Nous pouvons dire globalement, quoique de manière très sommaire, que depuis que les moudjahidine, dont le pouvoir était politique et militaire sans hiérarchie préétablie, ont été dessaisis du pouvoir militaire par l'armée des frontières, le politique a perdu l'espoir de prendre le pas sur le militaire en même temps que la société le contrôle sur le politique. La légitimité d'exercice qu'a acquis ensuite le pouvoir militaire a succédé à la légitimité révolutionnaire sur laquelle il a pris appui1, en faisant un usage instrumental de la légitimité révolutionnaire elle a empêché cette dernière de se renouveler. La société a accordé sa confiance à la société militaire plutôt qu'à ce qu'était devenue la société politique. La société politique n'ayant plus les moyens de sa politique, la différenciation du politico-militaire a fait prendre le pas au militaire sur le politique.
D'autant plus que la société militaire s'était incorporé l'idéologie politique socialiste étatiste convenant aux dispositions de la société, qu'elle détenait le monopole sur les principales richesses du pays alors que la société politique était désarmée et désargentée. Du point de vue du contrôle, celui de la société politique n'étant plus le fait de la société, mais celui de la société militaire, la société ne pouvait que concéder sa confiance au socialisme et au militaire.
La différenciation sociale n'ayant pas produit de société civile en mesure de relever les défis de l'indépendance économique et culturelle, une confiance n'a pas pu se créer entre la société et la société civile. La direction militaire échouant à renouveler sa légitimité d'exercice, une défiance s'installe entre la société et celle militaire. Persistance du contrôle de la société politique par le militaire, défiance ancienne et actuelle de la société à l'égard de la société civile et politique, et nouvelle défiance à l'égard de la société militaire sont donc les traits dominants du champ politique algérien actuel.
Le mot d'ordre « chaab, el djeich, khaoua khaoua » vise-t-il à contenir temporairement leur dissociation ou à la conjurer ? Car la dissociation qui commence avec la césure moudjahidine du peuple/armée professionnelle des frontières devient ensuite la base de l'extranéité de l'Etat algérien voulue par la stratégie militaire coloniale et postcoloniale de fabrication de la société.

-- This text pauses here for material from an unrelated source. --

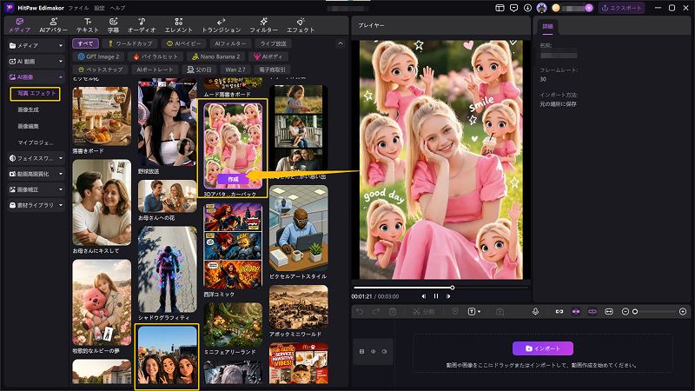Select the AIフィルター category tab
The width and height of the screenshot is (695, 391).
[230, 43]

Le moudjahid porté à la tête de l'Etat n'est que l'arbre qui ne peut cacher la forêt. Il reste que la question est difficile à trancher pour les tenants des deux réponses différentes.
Le cadre actuel de la représentation, un régime présidentiel, peut être considéré comme le cadre par lequel la société militaire donne une représentation à la société.
Car c'est la société militaire seule qui à l'échelle du pays peut proposer et donner une autorité de fait à un « représentant », pour s'occuper des affaires civiles. La société dans sa diversité politique et ses fragmentations régionales ne peut pas se reconnaître dans un représentant qui échappe à ses cadres de connaissance et sur lequel elle n'a donc pas de contrôle.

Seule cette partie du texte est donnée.